The answer is every line in the data below that contains the word "green".
Start of SUPPLIED DATA
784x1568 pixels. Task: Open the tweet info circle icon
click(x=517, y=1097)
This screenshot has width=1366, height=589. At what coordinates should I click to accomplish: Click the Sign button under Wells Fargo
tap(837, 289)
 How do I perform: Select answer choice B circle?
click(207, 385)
End of SUPPLIED DATA
Start of SUPPLIED DATA
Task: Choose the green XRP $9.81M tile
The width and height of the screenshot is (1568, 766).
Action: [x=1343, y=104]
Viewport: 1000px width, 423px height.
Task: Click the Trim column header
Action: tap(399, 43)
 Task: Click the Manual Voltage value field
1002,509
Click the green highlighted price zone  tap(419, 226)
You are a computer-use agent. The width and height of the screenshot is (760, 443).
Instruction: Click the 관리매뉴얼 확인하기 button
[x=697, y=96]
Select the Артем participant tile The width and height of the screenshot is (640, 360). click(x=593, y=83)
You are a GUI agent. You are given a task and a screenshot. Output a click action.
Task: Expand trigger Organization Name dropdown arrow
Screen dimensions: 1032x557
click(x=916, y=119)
End of SUPPLIED DATA
THE ANSWER ::
Task: Choose the green XRP $9.81M tile
Click the green highlighted price zone  tap(419, 226)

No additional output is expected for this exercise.